- Selected excerpt -

────

As for your question, counselling is only good if all parties are willing and accepting. Forcing someone to go somewhere they don't want to go generally never has a good outcome.
 
Nicolette & Deedlight,

I just had an attempt a couple of months ago. My 'friend' picked me up from the hospital, still all drugged up.

Anyway, long story short, the first thing my 'carer' said when I walked in the door was "I"m going to California early." First words out of his mouth. I said, so you are abandoning me? Then my 'friend' proceeded with a verbal tyrade on what a victim I was, etc.

without the help of my T at this time, I would have blamed myself. He was the one that triggered my attempt, yelling at me, "I"m so sick of your self-pity". Next thing I remember, I'm in the hospital, my T called the cops and they hauled me off in handcuffs cause I grabbed one guys balls when he asked 'what's going on?"

I've since ELIMINATED these people from my life. None of this was my fault! They are selfish people with their own crap going on and they dumped it on me and it very nearly killed me.

They still won't own up to it.

────

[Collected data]
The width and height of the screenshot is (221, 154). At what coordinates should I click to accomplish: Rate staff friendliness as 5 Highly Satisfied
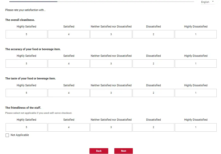26,127
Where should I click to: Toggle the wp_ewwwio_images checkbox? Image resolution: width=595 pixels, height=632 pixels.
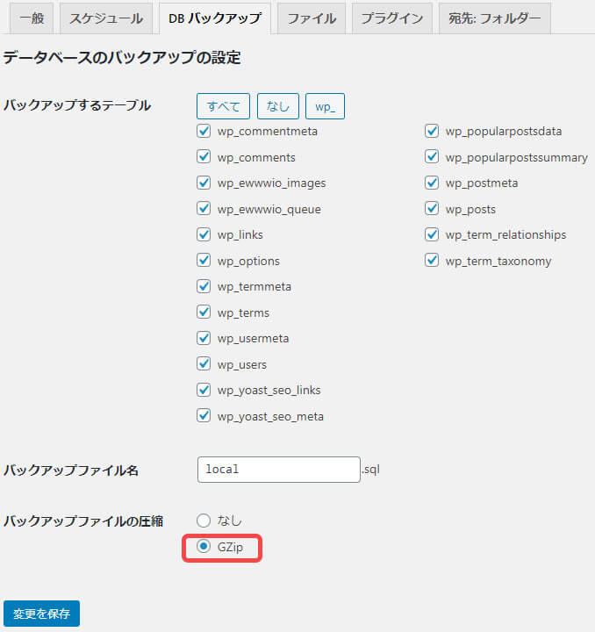(x=204, y=183)
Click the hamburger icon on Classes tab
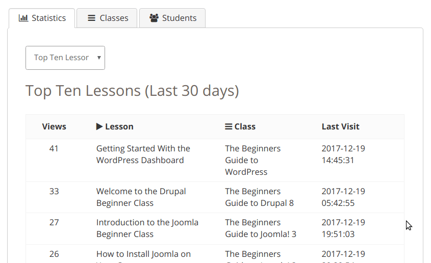The width and height of the screenshot is (431, 263). pyautogui.click(x=92, y=18)
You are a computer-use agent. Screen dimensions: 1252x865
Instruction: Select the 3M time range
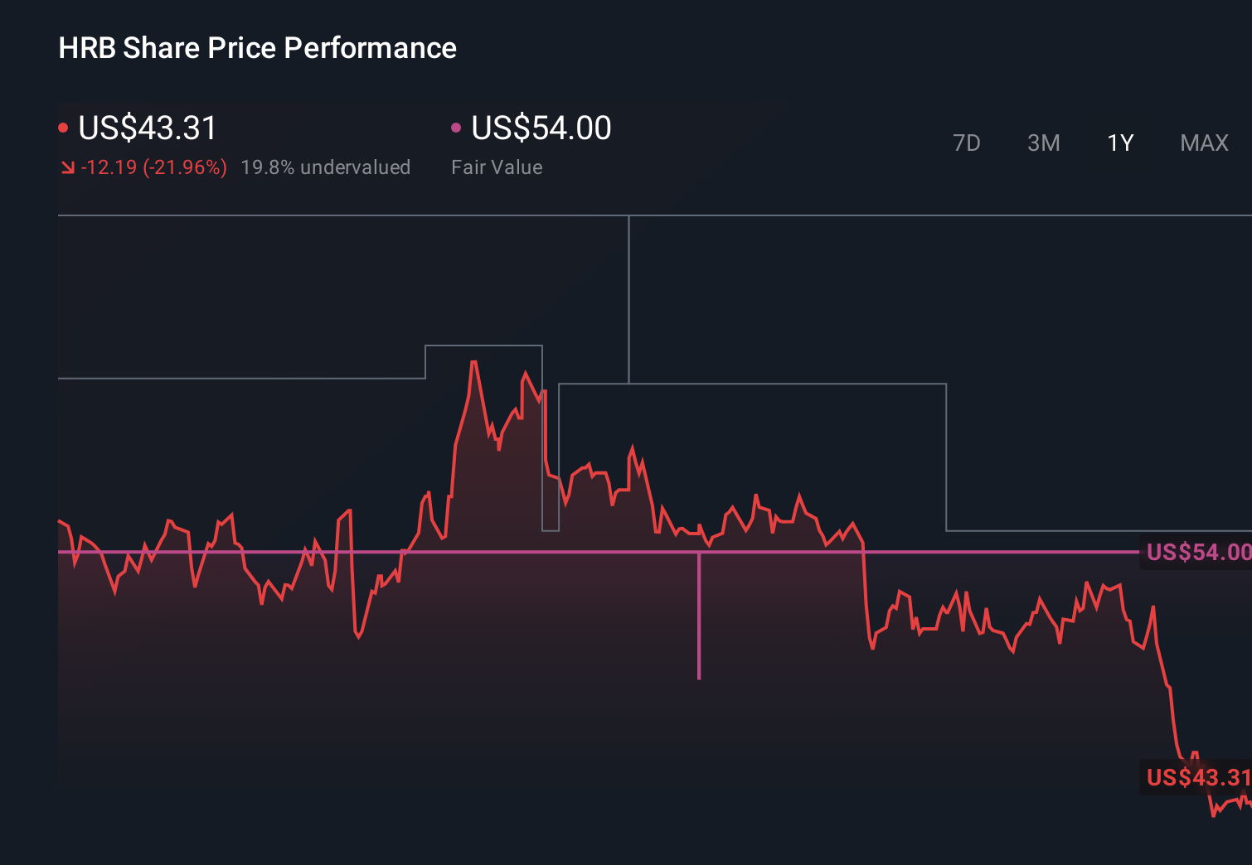pos(1043,143)
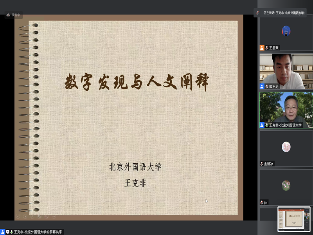Open the more options ellipsis on slide
Viewport: 313px width, 235px height.
(53, 216)
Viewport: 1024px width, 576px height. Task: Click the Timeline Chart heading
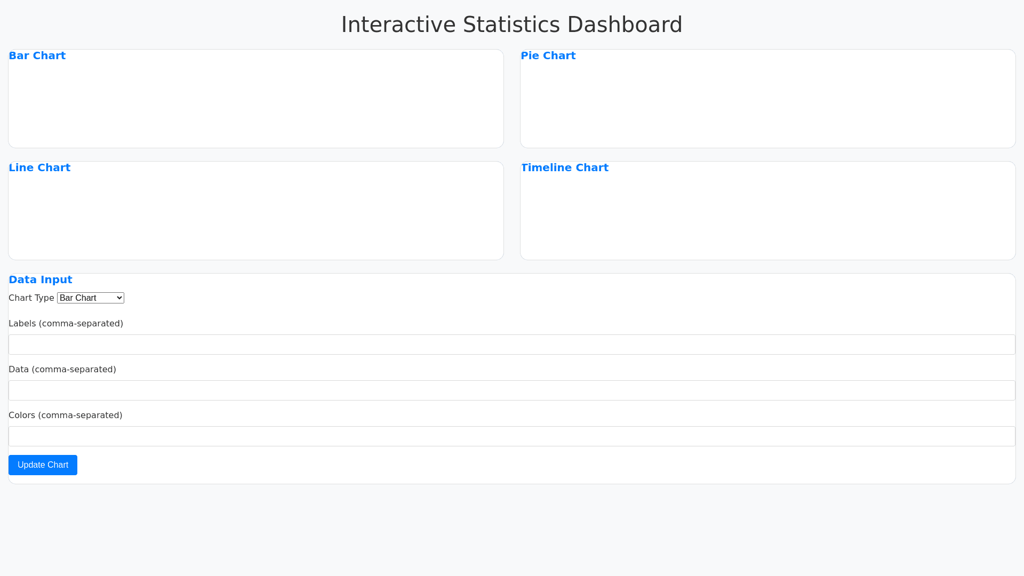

────

- Questions to answer -
A - Answer these questions about the forum post:
(i) In the first paragraph, what condition makes counseling good?
(ii) What were the first words the 'carer' said when the writer walked in the door?
(iii) Who called the cops?
B - Return, word for word, the part of the forum post that opens with the words containing "I just had an" and closes with "I was, etc.".
C - List the two names the forum post is addressed to and each distinct label it puts in single quotation marks for a person.

- Solutions to the problems -
A -
(i) All parties must be willing and accepting.
(ii) That he was going to California early.
(iii) The writer's T.

B -
I just had an attempt a couple of months ago. My 'friend' picked me up from the hospital, still all drugged up.

Anyway, long story short, the first thing my 'carer' said when I walked in the door was "I"m going to California early." First words out of his mouth. I said, so you are abandoning me? Then my 'friend' proceeded with a verbal tyrade on what a victim I was, etc.

C -
Nicolette
Deedlight
'friend'
'carer'